TEXT TO READ:
In this Certificate:
the "Transferor" means [full name] of [lending office]; and
the "Transferee" means [full name] of [lending office].
1. The Transferor with full title guarantee assigns to the Transferee absolutely all rights and interests (present, future or contingent) which the Transferor has as a Lender under or by virtue of the Facility Agreement and all the Security Documents in relation to [· ] per centum ([· ]%) of the Outstandings of the Transferor (or its predecessors in title) which are set out below:
Date of contribution to Outstandings Amount
[l ] USD [l ]
2. By virtue of this Transfer Certificate and clause 16 of the Facility Agreement, the Transferor is discharged [entirely from its undrawn Commitment which amounts to USD[l ]] [from [l ] per centum ([l ]%) of its undrawn Commitment, which percentage represents USD[l ]].]
3. The Transferee hereby requests the Borrowers, the Guarantor, the Facility Agent, the Security Trustee and the Lenders to accept the executed copies of this Transfer Certificate as being delivered pursuant to and for the purposes of clause 16.3 of the Facility Agreement so as to take effect in accordance with the terms thereof on [· ][date of transfer].
4. The Transferee:
(a) confirms that it has received a copy of the Facility Agreement and the Security Documents together with such other documents and information as it has required in connection with the transaction contemplated thereby;
(b) confirms that it has not relied and will not hereafter rely on the Transferor, the Facility Agent or the Security Trustee to check or enquire on its behalf into the legality, validity, effectiveness, adequacy, accuracy or completeness of the Facility Agreement, any of the Security Documents or any such documents or information;
(c) agrees that it has not relied and will not rely on the Transferor, the Facility Agent, the Security Trustee or the Lenders to assess or keep under review on its behalf the financial condition, creditworthiness, condition, affairs, status or nature of the Borrowers or any other Security Party (save as otherwise expressly provided therein);
(d) warrants that it has power and authority to become a party to the Facility Agreement and has taken all necessary action to authorise execution of this Transfer Certificate and to obtain all necessary approvals and consents to the assumption of its obligations under the Facility Agreement and the Security Documents;
(e) acknowledges and accepts the provisions of paragraph 4(c) above; and
(f) if not already a Lender, appoints the Facility Agent to act as its agent and the Security Trustee to act as its trustee as provided in the Facility Agreement and the Security Documents and agrees to be bound by the terms of the Agency Agreement.
5. The Transferor:
(a) warrants to the Transferee that it has full power to enter into this Transfer Certificate and has taken all corporate action necessary to authorise it to do so;
(b) warrants to the Transferee that this Transfer Certificate is binding on the Transferor under the laws of England, [and · ] [(if different) the country in which the Transferor is incorporated and the country in which its lending office is located]; and
(c) agrees that it will, at its own expense, execute any documents which the Transferee reasonably requests for perfecting in any relevant jurisdiction the Transferee's title under this Transfer Certificate or for a similar purpose.

MATERIAL:
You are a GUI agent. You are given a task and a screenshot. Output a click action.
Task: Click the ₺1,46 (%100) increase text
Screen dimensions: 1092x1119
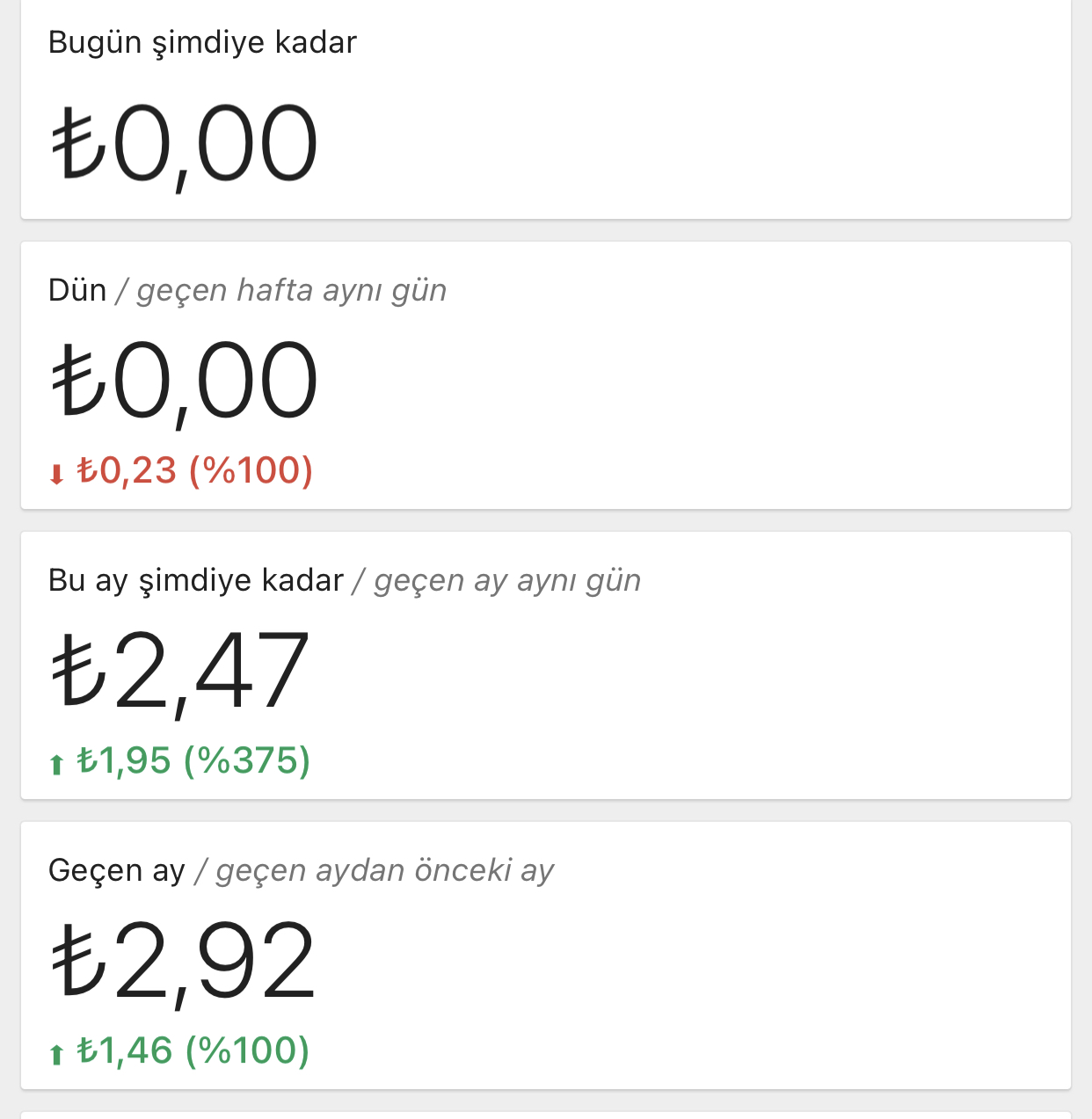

EXERCISE DETAILS: According to the transfer certificate text, at whose expense will the Transferor execute documents that the Transferee reasonably requests to perfect its title?

REPLY: At the Transferor's own expense.